Hobsbawm believed that Casas Viejas was the classic "anarchist" uprising -- "utopian, millenarian, apocalyptic, as all witnesses agree it to have been." [Primitive Rebels, p. 90] As Mintz states, "the facts prove otherwise. Casas Viejas rose not in a frenzy of blind millenarianism but in response to a call for a nation-wide revolutionary strike. The insurrection of January 1933 was hatched by faistas [members of the FAI] in Barcelona and was to be fought primarily there and in other urban centres. The uprisings in the countryside would be diversionary and designed to keep the civil guard from shifting reinforcements. The faista plot was then fed by intensive newspaper propaganda, by travelling orators, and by actions undertaken by the [CNT] defence committees. Representatives of the defence committees from Casas Viejas and Medina had received instructions at a regional meeting held days before. On January 11, the anarchosyndicalists of Casas Viejas believed that they were joining their companeros who had already been at the barricades since January 8." [Op. Cit., p. 272]

Hobsbawm argued that the uprising occurred in accordance with an established economic pattern:

"Economic conditions naturally determined the timing and periodicity of the revolutionary outbreaks -- for instance, social movements tended to reach a peak intensity during the worse months of the year -- January to March, when farm labourers have least work (the march on Jerez in 1892 and the rising of Casas Viejas in 1933 both occurred early in January), March-July, when the proceeding harvest has been exhausted and times are lean." [Op. Cit., p. 79]

Mintz states the obvious:

"In reality, most agricultural strikes took place in May and June, the period of the harvest and the only time of the year when the campesinos had any leverage against the landowners. The uprising at Casas Viejas occurred in January precisely because it was not an agricultural strike. The timing of the insurrection, hurriedly called to coincide with a planned railway strike that would make it difficult for the government to shift its forces, was determined by strategic rather than economic considerations." [Op. Cit., p. 273]

As for the revolt itself, Hobsbawm asserts that:

"Secure from the outside world, [the men] put up the red and black flag of anarchy and set about dividing the land. They made no attempt to spread the movement or kill anyone." [Op. Cit., p. 274]

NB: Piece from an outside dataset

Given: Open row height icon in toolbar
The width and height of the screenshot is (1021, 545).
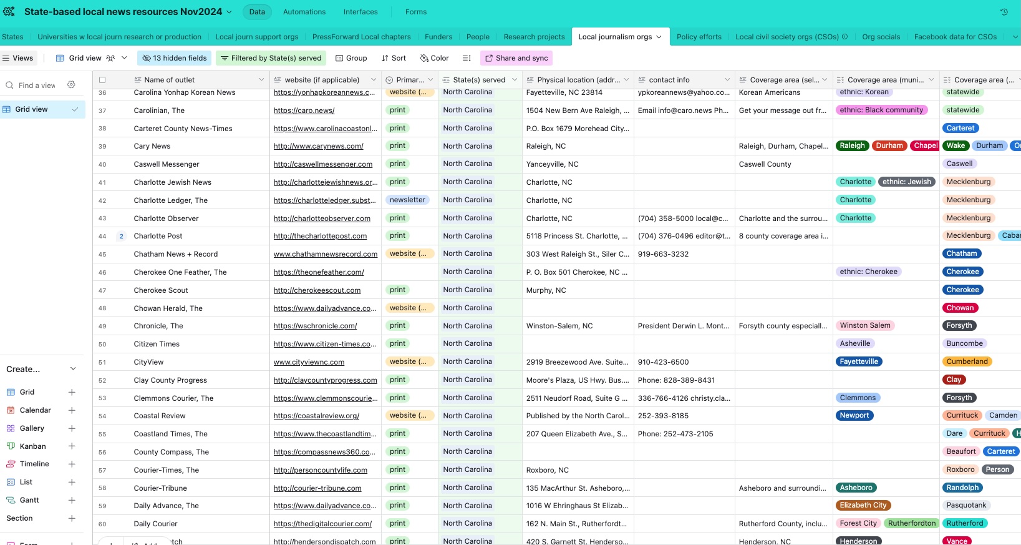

Which, as Mintz clearly shows, was nonsense:

"As is already evident, rather than securing themselves from the rest of world, the uprising at Casas Viejas was a pathetic attempt to join in an ill-fated national insurrection. With regard to his second point, there was neither the time nor the opportunity to 'set about dividing the land.' The men were scattered in various locations guarding roads and paths leading to the town. There were no meetings or discussions during this brief period of control. Only a few hours separated the shooting at the barracks and the entrance of the small [government] rescue force from Alcala. Contrary to Hobsbawm's description of peaceful enterprise, at the outset the anarchists surrounding the barracks had fired on the civil guards, mortally wounding two men." [Op. Cit., p. 274]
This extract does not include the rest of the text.